Grammar: verb patterns
Vocabulary: switch off, downside, binge-watch, etc
Additional resources: WordWall, LearningApps, Quizlet
Making Decisions
In this lesson, your students will:
- Review and activate prior knowledge of vocabulary through a word scramble and collocation-matching games.
- Learn and practice key expressions for discussing decisions, uncertainty, and changing one’s mind.
- Use the target phrases in gap-fills and short dialogs based on realistic contexts like job offers and shopping dilemmas.
- Rephrase standard sentences using idiomatic vocabulary, solidifying both meaning and form.
- Create and complete short mini-dialogs, both as one- and two-speaker responses, to practice spontaneous use of new language.
- Discuss important real-life decisions (e.g., marriage, job offers, moving) using newly learned expressions.
- Work in pairs to simulate decision-making scenarios.
The lesson features 10+ interactive exercises that develop students’ productive vocabulary and build fluency in using idiomatic expressions and collocations related to making decisions in realistic, meaningful conversations.
Vocabulary: spoilt for choice, on the fence, a no-brainer, etc
Additional resources: WordWall, Quizlet
Slang
In this lesson, your students will:
- Reflect on how often they use slang and discuss what makes slang different from other vocabulary.

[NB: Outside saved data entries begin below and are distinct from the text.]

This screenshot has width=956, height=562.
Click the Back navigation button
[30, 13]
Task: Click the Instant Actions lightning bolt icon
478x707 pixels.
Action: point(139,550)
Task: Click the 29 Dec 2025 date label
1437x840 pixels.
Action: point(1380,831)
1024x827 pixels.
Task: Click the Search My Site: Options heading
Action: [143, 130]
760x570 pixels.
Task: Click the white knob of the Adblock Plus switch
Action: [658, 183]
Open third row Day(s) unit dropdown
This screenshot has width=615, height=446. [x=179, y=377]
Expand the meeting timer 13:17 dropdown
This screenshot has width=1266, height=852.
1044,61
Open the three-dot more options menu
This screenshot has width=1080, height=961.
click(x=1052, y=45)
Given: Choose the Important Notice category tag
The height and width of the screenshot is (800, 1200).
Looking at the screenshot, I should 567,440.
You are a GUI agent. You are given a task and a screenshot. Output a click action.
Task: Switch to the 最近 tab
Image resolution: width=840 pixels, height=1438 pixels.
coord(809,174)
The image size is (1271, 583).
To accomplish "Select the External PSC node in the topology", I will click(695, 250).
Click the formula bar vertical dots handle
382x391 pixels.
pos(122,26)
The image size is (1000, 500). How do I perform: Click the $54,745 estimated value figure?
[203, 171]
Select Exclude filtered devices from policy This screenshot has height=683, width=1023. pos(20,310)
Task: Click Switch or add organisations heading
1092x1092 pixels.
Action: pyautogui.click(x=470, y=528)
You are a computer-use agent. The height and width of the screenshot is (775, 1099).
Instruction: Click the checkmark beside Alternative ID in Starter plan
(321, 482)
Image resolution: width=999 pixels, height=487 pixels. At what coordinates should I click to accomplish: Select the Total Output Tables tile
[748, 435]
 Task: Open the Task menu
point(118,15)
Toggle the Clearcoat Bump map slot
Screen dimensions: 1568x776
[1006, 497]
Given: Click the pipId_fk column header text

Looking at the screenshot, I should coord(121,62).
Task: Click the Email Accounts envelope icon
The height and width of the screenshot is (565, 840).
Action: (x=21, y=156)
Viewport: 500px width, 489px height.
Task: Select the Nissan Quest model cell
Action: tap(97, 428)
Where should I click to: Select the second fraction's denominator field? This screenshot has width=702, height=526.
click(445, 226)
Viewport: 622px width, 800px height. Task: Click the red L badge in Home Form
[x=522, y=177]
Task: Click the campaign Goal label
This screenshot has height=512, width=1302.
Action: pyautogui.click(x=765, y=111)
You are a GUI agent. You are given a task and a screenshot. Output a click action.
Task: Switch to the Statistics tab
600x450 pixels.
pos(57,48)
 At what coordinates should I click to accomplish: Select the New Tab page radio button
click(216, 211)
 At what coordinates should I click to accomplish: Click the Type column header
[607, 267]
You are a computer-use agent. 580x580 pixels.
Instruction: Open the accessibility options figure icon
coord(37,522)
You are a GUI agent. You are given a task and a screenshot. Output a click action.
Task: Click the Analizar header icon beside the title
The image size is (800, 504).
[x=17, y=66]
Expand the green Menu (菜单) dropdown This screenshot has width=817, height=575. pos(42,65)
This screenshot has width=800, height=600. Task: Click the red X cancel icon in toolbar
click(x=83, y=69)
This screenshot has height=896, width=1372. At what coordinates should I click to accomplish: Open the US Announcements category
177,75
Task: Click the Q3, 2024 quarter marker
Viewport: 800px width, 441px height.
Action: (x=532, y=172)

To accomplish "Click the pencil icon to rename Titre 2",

- Watch a short video introducing common Gen Z slang phrases.
- Match slang words to their standard equivalents to reinforce comprehension.
- Listen to real-life style dialogues that model slang use in natural speech and transcribe what they hear.
- Recreate and act out the dialogues from memory.
- Skim through a short text featuring casual slang in context.
- Identify slang meanings from the text and match them to definitions.
- Discuss slang-related questions in pairs, using the new expressions to describe their own experiences.
This lesson introduces popular slang expressions used in informal English. Through a series of 10 engaging exercises, students explore the meanings and uses of slang terms and gain a deeper understanding of informal language and how to use it in everyday conversations.
Vocabulary: sigma, a hot ten, rizz, fling, etc
Additional resources: WordWall, Quizlet, LearningApps, videos from TikTok and Instagram
Sabotaging Your Own Happiness
In this lesson, your students will:
- Discuss ways people sabotage their happiness.
- Learn and match key vocabulary.
- Read three opinions about happiness and fill in the blanks with prepositions.
- Listen to audio clips to check answers and reinforce comprehension.
- Complete sentences using lesson phrases.
- Reflect on their habits and how to apply insights to daily life.
The lesson features 10+ interactive exercises to develop listening and reading skills for specific information in the context of people’s opinions on happiness and self-sabotage, and improve lexical range and accuracy through focused work on advanced collocations and prepositional phrases related to mental and emotional health.